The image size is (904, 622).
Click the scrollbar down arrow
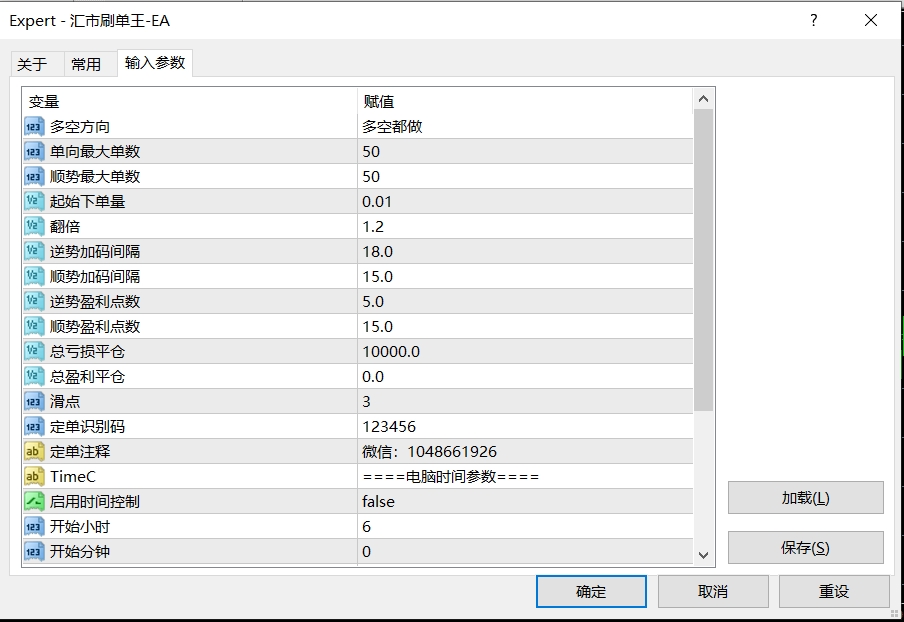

---+---

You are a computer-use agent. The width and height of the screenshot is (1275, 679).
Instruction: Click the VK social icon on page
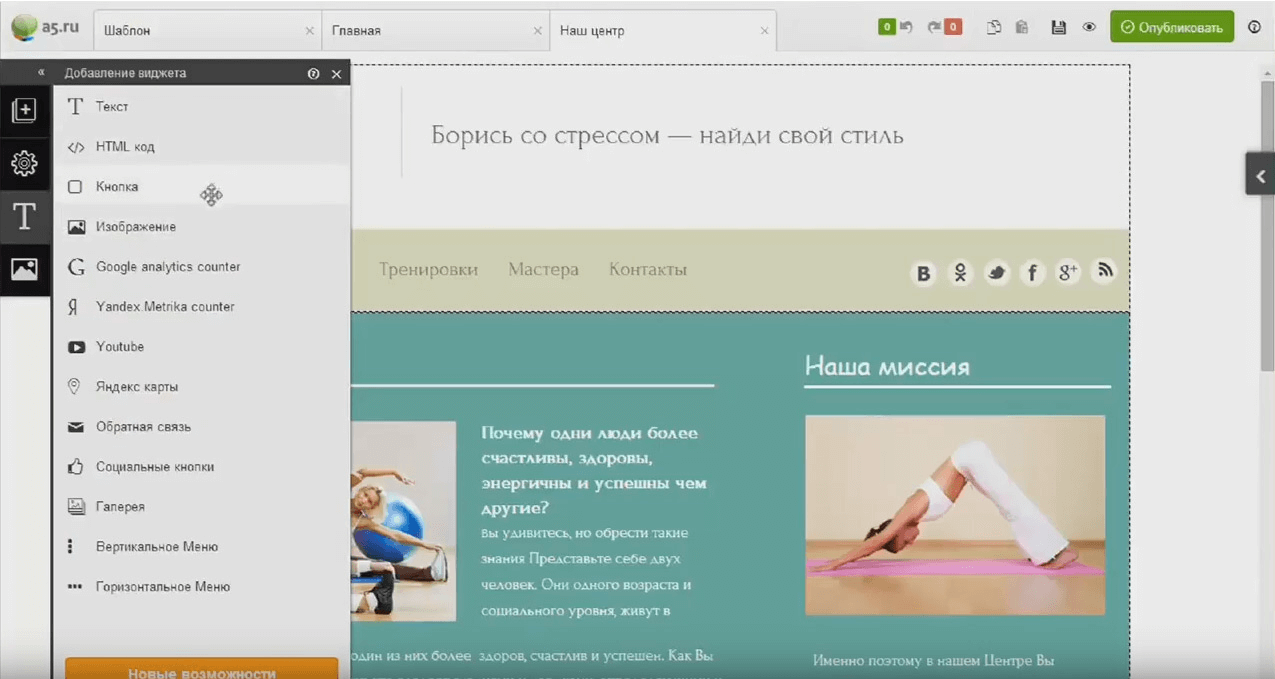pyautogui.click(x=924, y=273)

---+---

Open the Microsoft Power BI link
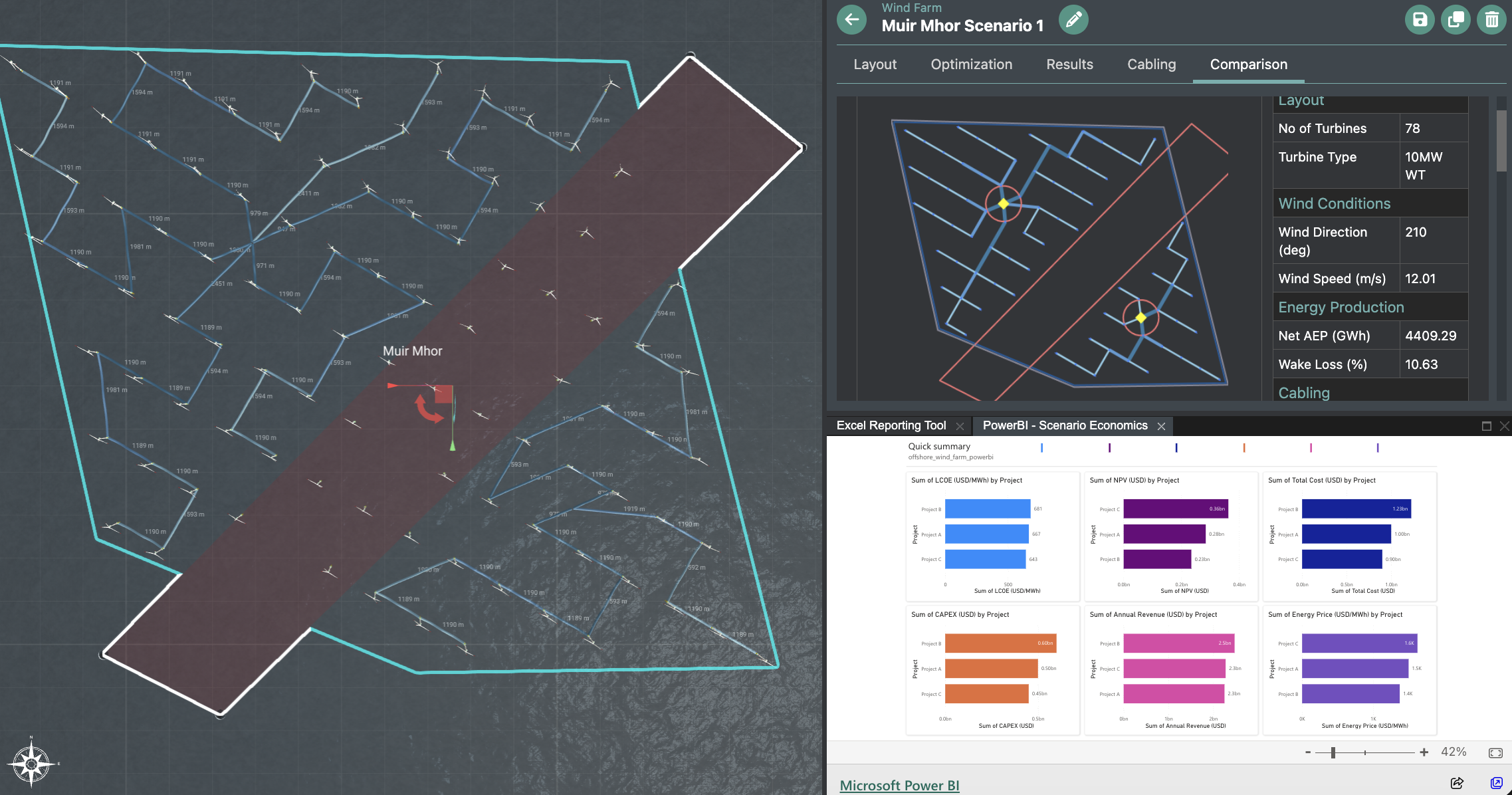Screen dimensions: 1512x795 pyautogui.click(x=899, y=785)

---+---

*WHAT IS ASKED:* Please rewrite everything in the listing from the line containing "The image size is (904, 622)." down to the line containing "Click the scrollbar down arrow", putting "up arrow" in place of "down arrow" and leaving the rest unchanged.

*OUTPUT FOR THIS TASK:*
The image size is (904, 622).
Click the scrollbar up arrow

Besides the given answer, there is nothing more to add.